4

At the risk of getting redirected to this answer (yes, I read it and spent the last 5 minutes laughing out loud at it), allow me to explain this issue, which is just one in a list of many.

My employer asked me to review a site written in PHP, using Smarty for templates and MySQL as the DBMS. It's currently running very slowly, taking up to 2 minutes (with a entirely white screen through it all, no less) to load completely.

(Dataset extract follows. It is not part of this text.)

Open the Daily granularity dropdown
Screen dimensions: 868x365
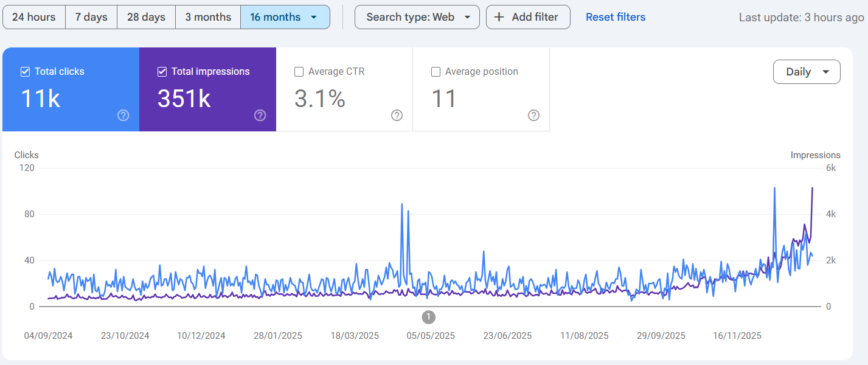pos(806,72)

Profiling the code with xdebug, I found a single preg_replace call that takes around 30 seconds to complete, which currently goes through all the HTML code and replaces each URL found to its SEO-friendly version. The moment it completes, it outputs all of the code to the browser. (As I said before, that's not the only issue -the code is rather old, and it shows-, but I'll focus on it for this question.)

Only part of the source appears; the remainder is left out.